Surgiu a proposta do Salzburg, clube austríaco, com Alan nunca tinha ouvido falar.

Mas o garoto de 21 anos não pôde abrir a boca.

Assim como o presidente da Unimed/Rio Celso Barros.

Ou o presidente do Fluminense, Roberto Horcades.

Foi mais fácil dizer não à CBF e não ceder Muricy Ramalho do que enfrentar a Traffic.

O pacto é simples.

A investidora coloca o jogador e tira quando tiver uma oferta que considera interessante.
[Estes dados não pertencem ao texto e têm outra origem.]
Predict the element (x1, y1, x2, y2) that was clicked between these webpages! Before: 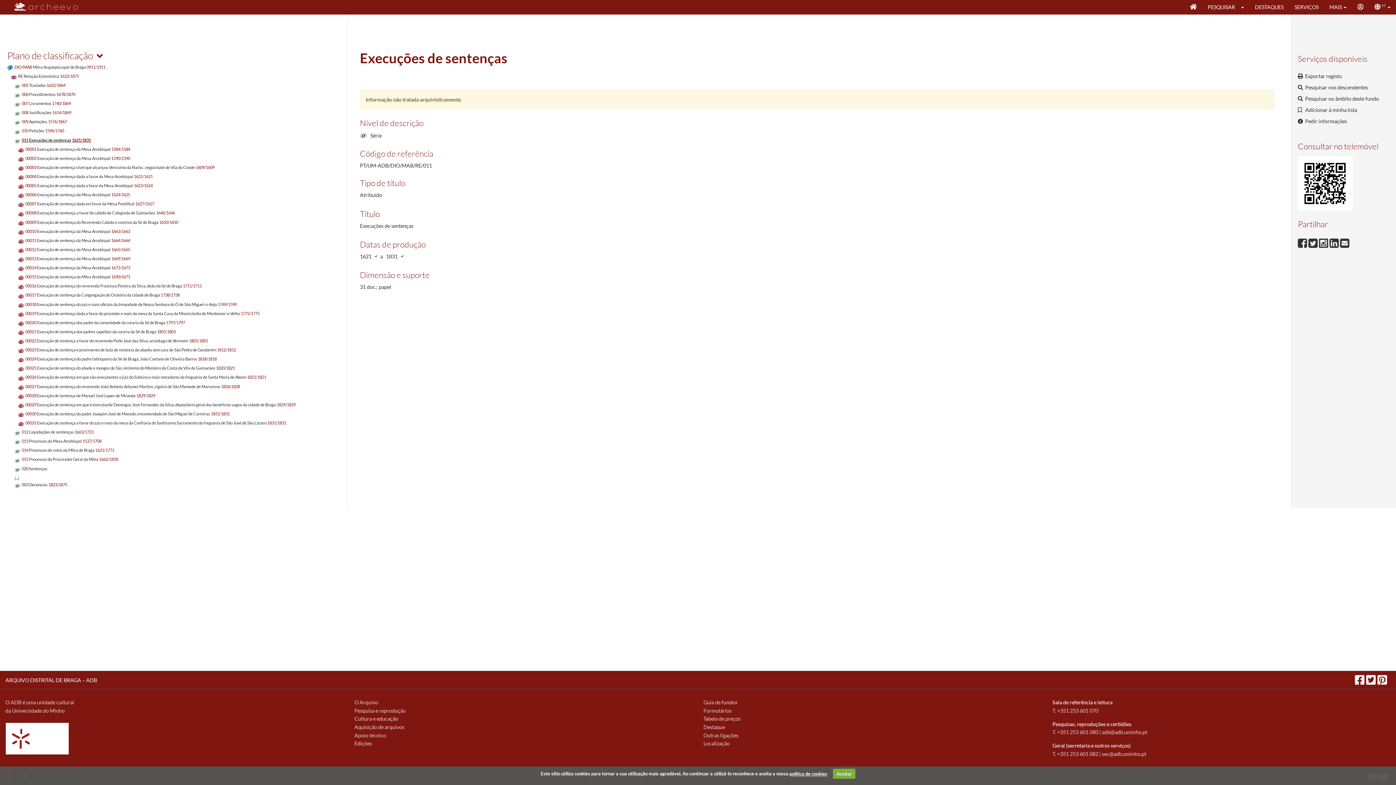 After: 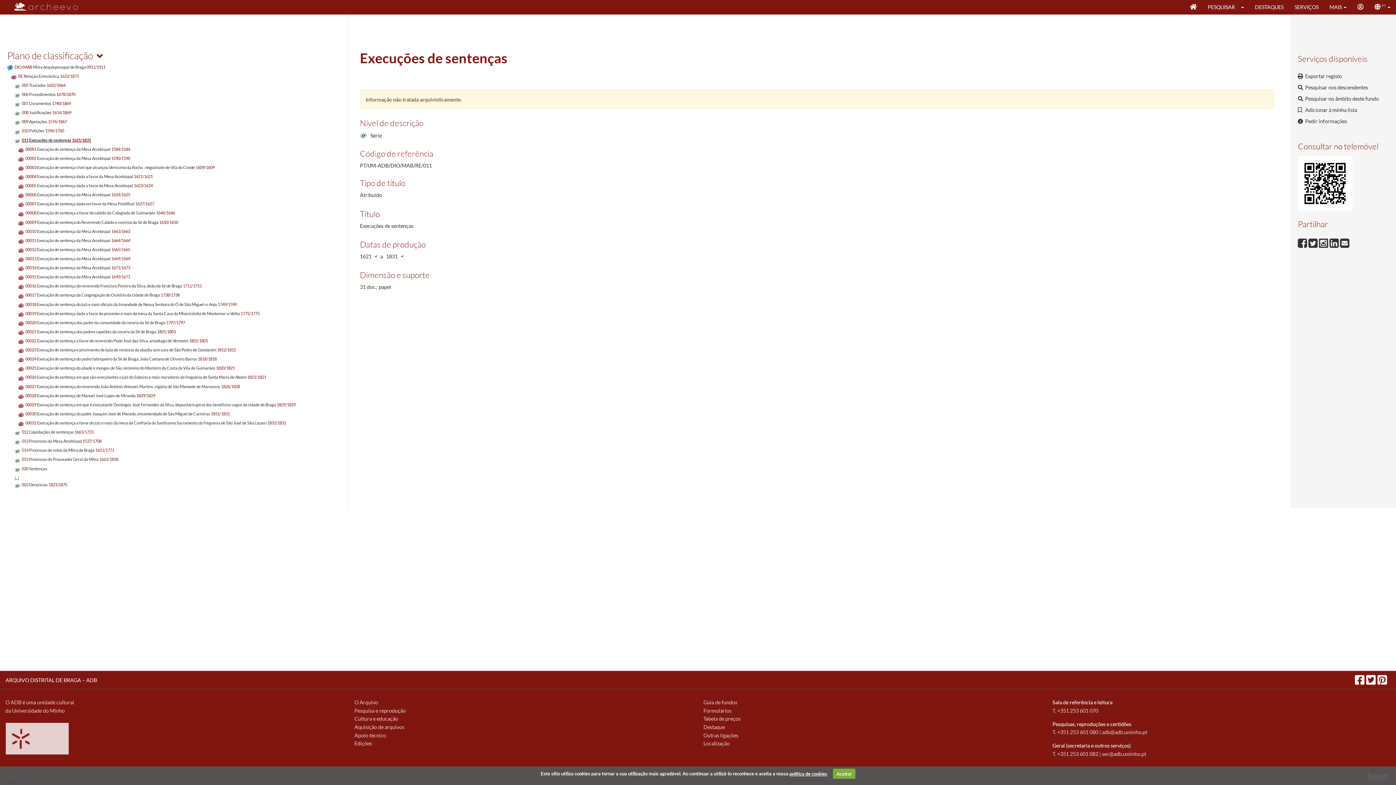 Action: bbox: (5, 731, 68, 737)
Alan não chorou de alegria na despedida do Fluminense.

O choro foi de quem vai enfrentar o desconhecido.

De quem não queria ir.

Muricy ficou desgostoso.

Mas ele, o jogador e os dirigentes ficaram de mãos amarradas.

Chegou a hora de parar e pensar: um clube sério nunca poderá fazer seu planejamento...

Não com jogadores que não são seus.

O constrangimento no Fluminense e a raiva de Felipão ilustram bem...

A Traffic é investidora e não instituição de caridade.

Por isso, Alan fez o que pôde ao saber que vai jogar no forte futebol austríaco: chorou...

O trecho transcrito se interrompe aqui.